Last Saturday there were numerous national press and television reports about the unveiling of Dublin's first defibrillator for telephone booths in Stoneybatter. The event was attended by the Dublin Fire Brigade, the Lord Mayor's Office, local councils and representatives from the Irish Heart Foundation.
Before we go any further, to make it 100% clear what exactly a defibrillator is and how important it is:
A defibrillator, also known as a Automated External Defibrillator (AED) is A wearable device that restores a normal heartbeat by sending an electrical pulse or shock to the heart. Defibrillators are vital in helping the heart beat again when the heart suddenly stops.
Different types of defibrillators work in different ways. Automated external defibrillators (AEDs) found in many public spaces are designed to save the lives of people in sudden cardiac arrest. Even untrained viewers can use these devices in an emergency.
At the kick-off event in Stoneybatter, Brigid Sinnott, Resuscitation Manager at the Irish Heart Foundation, highlighted the importance of having immediate access to a defibrillator when she stated, “When a person goes into cardiac arrest, their chance of survival decreases by 10% for every minute without it CPR and defibrillation pass. "
The capital city of Dublin has been hit hard by other cities, some of which were founded back in 2016, for installing a defibrillator in a phone booth:
– Killarney launched the first defibrillator in a phone booth as part of the Heart of Ireland project in November 2016. If you look at the website you will find that the idea takes into account the role of the phone booth in our communities on the home page.
Interestingly, the Heart Of Killarney team has created a template for the project to be made available to other cities who wish to follow suit.
– The Carrigaline Community First Responders Group launched their defibrillator in a phone booth in November 2017. This was the first of four planned.
– In Westport, it was the joint effort of the Westport Order of Malta, Westport Tidy Towns, Westport Men’s Shed and Mayo County Council.
This project is just part of a larger project, the nationwide Heart of Ireland project, which used over 20 such structures for AEDs.
It's great to see such a landmark being shut down and brought back to life.
However, these great initiatives do not fix or fix the main problems that are upstream.
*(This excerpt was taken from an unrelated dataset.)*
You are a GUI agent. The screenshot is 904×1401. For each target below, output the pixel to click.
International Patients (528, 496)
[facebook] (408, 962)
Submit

These problems are part of the need for such a network of AEDs. One of those topics that we have already written about is cardiovascular disease, or CVD.
One of the standout comments in this article on CVD was from Professor Bill McEvoy. He has seen a deterioration in our standards since returning from work in the United States over a decade. He continues: “After being away from Ireland for a few years, I noticed how many gas station fast food outlets had sprung up since I left. In many ways, these are a symbol of the challenges we face in improving CVD health and reducing risk. "
The irony of the situation is that you are selling "outlets" that make net contributions to CVD and that those same outlets are simultaneously "hungry" for media coverage to help install an AED in their local community.
At the rate at which Ireland is producing chronically ill and obese children and adults, there will be both demand and need for more defibrillators in phone booth projects.
If you've read this blog post and want some positive impact, check out the Community CPR Program and find out what a first responder does. There is a community CPR program or first responder group affiliated with most, if not all, defibrillators in phone booth installations.